**WRITTEN EXERCISE**
Display every line of the material below that contains the string "contact".

**DATASET CONTENT**
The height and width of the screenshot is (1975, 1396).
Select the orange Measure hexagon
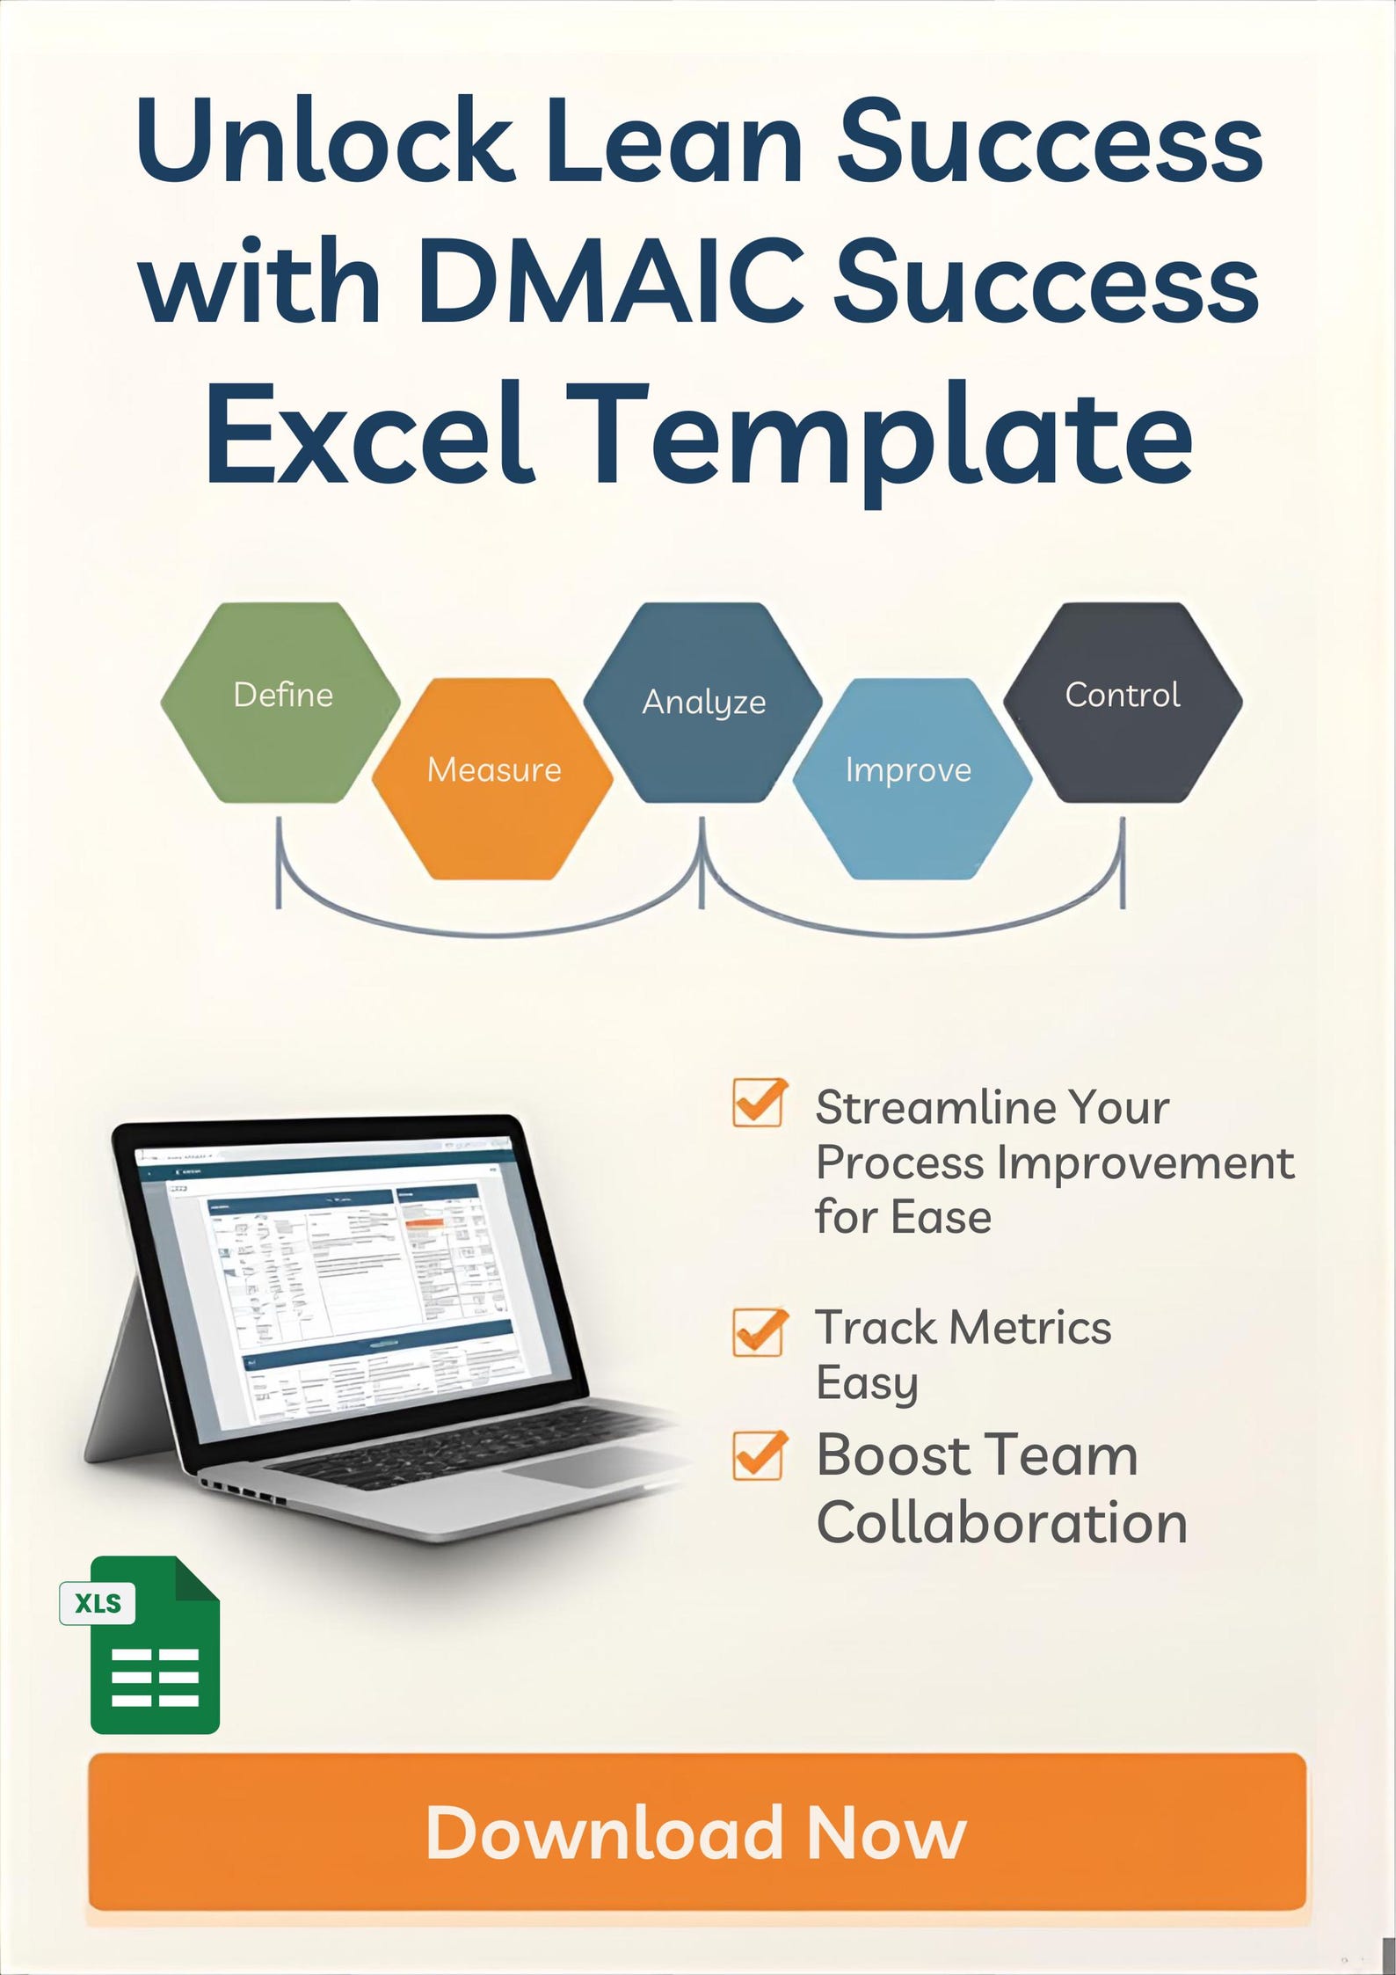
==
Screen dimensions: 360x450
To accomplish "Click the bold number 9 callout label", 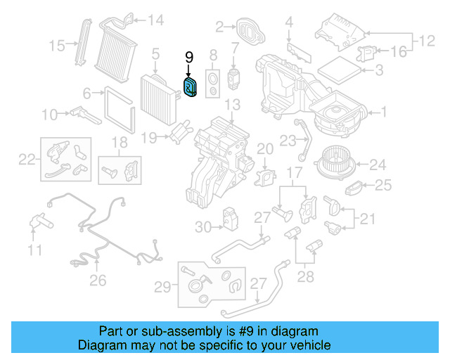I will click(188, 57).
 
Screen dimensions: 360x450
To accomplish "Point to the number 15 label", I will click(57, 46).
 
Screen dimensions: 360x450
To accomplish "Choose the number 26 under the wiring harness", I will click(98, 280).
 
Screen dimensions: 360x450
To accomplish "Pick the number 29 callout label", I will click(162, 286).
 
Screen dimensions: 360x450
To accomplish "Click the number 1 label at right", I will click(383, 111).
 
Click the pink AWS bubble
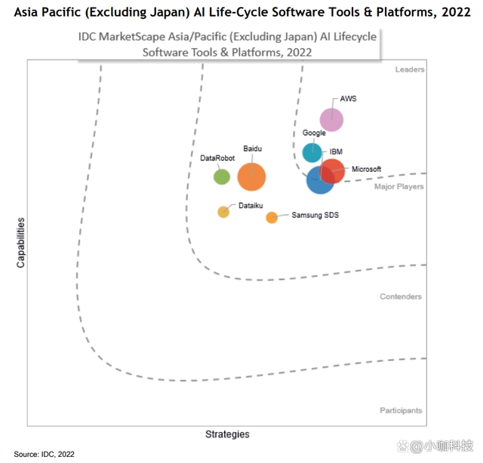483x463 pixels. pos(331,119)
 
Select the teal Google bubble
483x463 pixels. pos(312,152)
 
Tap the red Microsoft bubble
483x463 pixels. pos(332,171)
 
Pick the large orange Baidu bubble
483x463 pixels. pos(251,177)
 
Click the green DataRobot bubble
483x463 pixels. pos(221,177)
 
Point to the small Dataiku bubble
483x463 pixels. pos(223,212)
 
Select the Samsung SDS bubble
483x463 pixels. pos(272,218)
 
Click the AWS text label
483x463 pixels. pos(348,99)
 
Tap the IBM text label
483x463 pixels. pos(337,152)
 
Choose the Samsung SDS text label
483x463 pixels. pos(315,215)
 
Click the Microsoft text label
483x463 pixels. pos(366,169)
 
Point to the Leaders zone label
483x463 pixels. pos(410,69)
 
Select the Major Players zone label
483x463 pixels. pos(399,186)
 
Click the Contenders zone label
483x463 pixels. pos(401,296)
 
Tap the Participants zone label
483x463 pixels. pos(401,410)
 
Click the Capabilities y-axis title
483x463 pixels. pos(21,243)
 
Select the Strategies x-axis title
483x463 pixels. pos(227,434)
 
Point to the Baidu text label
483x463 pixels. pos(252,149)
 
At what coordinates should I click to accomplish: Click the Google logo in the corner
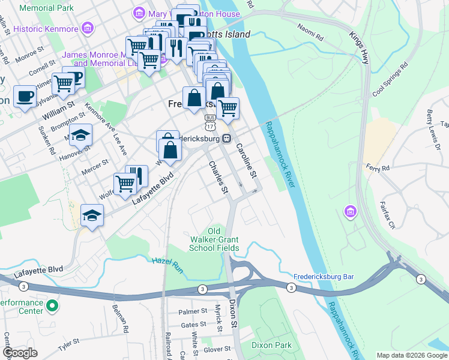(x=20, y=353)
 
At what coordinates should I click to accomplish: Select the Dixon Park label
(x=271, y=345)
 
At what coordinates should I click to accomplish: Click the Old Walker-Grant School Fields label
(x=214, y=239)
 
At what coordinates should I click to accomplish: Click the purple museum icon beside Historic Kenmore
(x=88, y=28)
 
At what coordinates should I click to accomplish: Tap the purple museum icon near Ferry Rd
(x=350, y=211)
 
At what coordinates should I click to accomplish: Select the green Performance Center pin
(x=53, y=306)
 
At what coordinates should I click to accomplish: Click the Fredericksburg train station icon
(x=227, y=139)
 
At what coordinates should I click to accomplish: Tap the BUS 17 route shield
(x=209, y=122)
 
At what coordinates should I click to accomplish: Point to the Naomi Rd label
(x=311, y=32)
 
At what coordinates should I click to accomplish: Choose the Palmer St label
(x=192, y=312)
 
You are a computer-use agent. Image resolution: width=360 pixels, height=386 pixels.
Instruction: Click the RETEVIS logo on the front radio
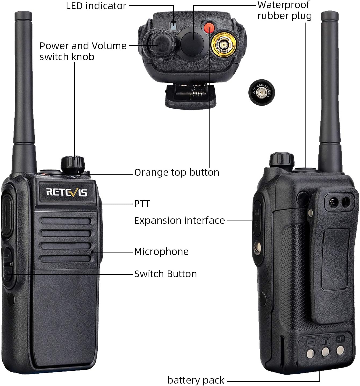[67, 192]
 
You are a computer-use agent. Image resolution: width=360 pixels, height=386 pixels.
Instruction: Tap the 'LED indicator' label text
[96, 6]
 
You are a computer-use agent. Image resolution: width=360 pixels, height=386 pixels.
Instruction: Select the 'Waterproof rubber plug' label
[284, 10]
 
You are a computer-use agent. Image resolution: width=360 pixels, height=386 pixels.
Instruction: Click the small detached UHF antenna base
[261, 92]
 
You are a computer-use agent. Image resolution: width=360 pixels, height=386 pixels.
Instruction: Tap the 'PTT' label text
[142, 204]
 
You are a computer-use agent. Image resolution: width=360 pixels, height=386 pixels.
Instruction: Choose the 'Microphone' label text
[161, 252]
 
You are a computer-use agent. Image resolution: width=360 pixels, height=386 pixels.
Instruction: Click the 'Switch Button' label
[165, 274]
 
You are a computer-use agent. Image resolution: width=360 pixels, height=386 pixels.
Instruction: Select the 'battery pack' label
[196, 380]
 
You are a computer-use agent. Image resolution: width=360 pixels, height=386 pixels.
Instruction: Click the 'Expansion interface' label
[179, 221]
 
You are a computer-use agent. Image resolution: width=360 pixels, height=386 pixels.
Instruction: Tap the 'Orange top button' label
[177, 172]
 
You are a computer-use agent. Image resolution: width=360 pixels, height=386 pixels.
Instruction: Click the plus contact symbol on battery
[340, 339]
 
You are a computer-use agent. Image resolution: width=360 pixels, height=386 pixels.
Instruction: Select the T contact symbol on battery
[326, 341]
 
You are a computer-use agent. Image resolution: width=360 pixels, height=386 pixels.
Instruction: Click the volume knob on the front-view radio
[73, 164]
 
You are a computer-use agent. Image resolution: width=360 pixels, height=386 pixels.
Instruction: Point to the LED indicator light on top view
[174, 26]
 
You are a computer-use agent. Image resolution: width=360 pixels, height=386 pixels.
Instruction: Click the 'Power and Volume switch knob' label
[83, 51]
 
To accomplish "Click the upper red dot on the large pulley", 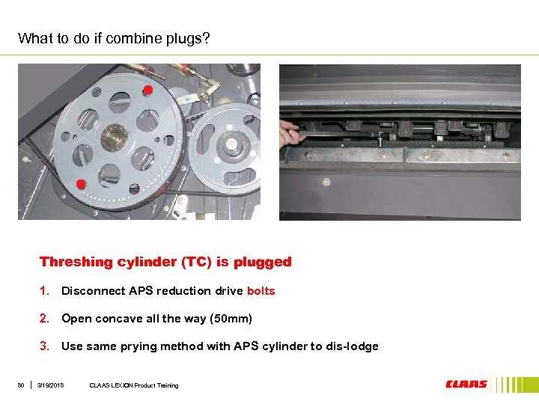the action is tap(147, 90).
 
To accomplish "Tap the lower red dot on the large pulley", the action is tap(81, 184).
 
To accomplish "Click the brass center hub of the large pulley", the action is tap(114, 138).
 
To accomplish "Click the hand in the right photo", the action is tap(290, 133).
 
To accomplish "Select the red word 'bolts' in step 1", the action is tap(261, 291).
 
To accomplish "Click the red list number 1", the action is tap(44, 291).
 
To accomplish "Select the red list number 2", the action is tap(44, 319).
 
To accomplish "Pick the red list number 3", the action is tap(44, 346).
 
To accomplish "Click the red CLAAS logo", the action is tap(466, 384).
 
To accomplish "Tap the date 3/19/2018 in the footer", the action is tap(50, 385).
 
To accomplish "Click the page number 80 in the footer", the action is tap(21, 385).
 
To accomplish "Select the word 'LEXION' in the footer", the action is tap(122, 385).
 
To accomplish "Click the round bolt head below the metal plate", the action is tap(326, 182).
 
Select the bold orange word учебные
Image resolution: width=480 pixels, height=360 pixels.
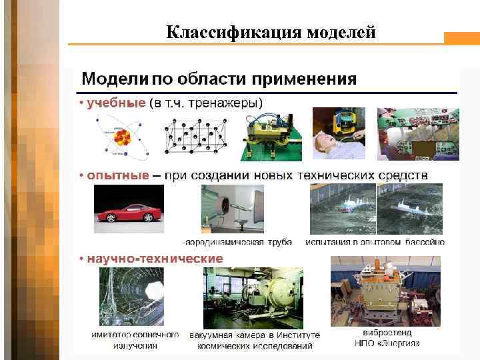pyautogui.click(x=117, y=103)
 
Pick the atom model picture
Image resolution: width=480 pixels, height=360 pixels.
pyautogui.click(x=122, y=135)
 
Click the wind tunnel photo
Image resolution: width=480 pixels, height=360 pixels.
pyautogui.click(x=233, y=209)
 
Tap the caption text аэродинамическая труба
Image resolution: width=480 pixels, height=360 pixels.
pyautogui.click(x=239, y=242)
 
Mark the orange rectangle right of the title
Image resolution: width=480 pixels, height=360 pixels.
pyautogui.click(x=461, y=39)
==
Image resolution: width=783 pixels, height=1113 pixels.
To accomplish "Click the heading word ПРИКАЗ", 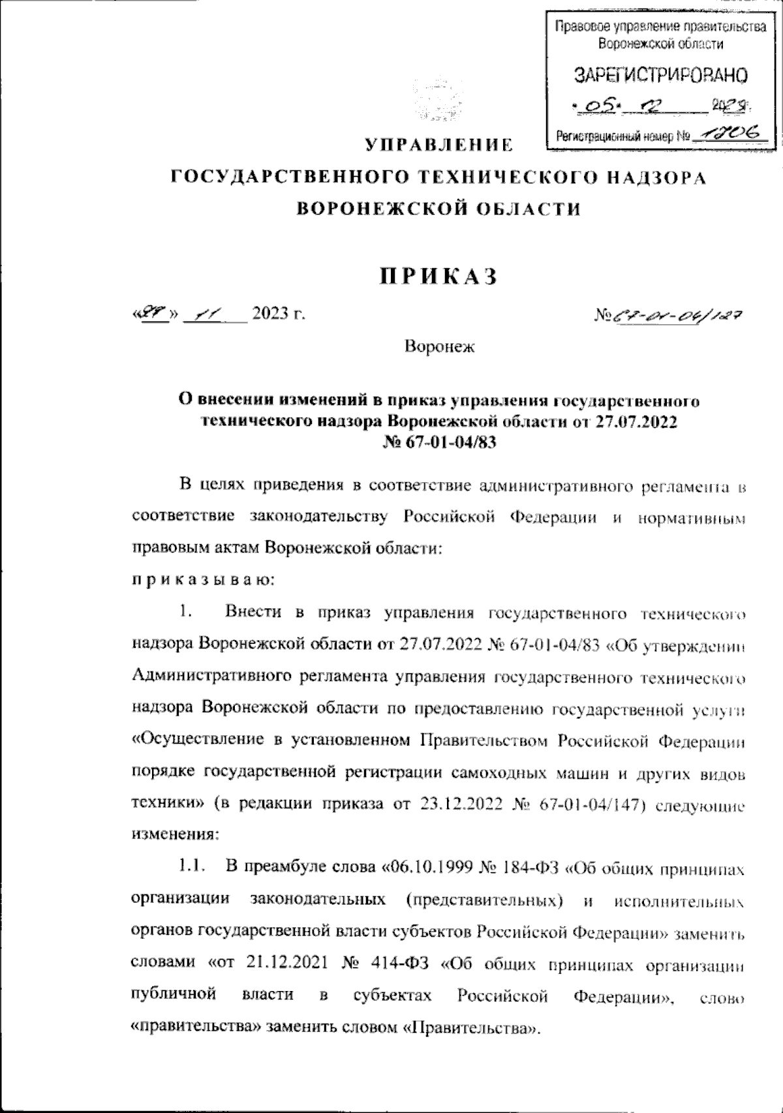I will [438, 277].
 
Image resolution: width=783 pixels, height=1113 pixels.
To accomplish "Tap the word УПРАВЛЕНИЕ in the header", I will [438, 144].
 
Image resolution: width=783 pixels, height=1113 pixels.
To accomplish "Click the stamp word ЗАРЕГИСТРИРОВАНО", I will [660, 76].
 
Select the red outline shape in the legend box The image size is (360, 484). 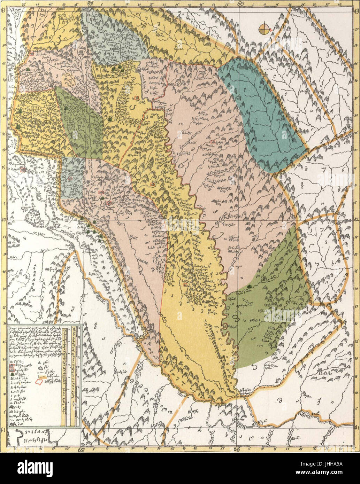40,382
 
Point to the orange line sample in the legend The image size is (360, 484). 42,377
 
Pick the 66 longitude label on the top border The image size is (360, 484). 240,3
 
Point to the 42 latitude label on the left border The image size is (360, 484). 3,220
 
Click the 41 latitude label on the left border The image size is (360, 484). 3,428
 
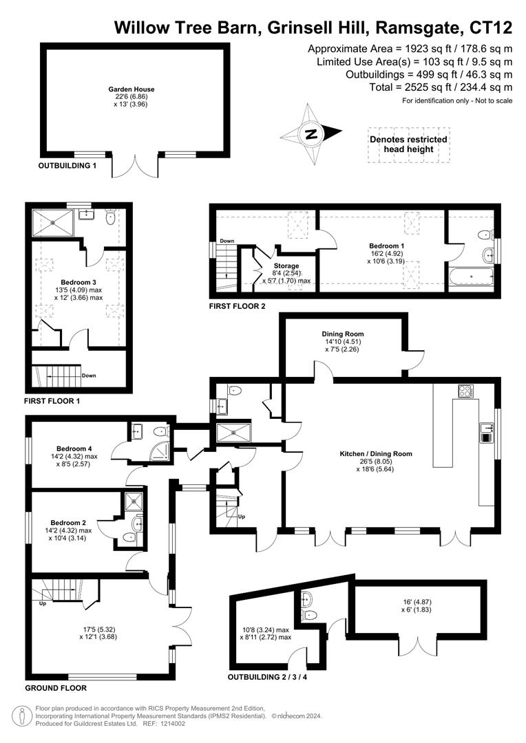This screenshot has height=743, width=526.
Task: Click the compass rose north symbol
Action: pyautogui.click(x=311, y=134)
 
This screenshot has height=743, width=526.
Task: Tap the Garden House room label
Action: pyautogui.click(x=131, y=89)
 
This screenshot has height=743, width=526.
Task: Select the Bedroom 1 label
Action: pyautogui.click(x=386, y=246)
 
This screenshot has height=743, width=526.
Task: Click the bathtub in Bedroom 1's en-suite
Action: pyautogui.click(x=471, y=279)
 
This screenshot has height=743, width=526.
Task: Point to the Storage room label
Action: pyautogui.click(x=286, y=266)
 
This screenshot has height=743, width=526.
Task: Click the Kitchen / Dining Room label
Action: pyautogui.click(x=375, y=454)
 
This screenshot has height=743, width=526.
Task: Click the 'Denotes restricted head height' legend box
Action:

**TASK RESULT**
Instruction: Click the plus contact symbol on battery
Instruction: Select the T contact symbol on battery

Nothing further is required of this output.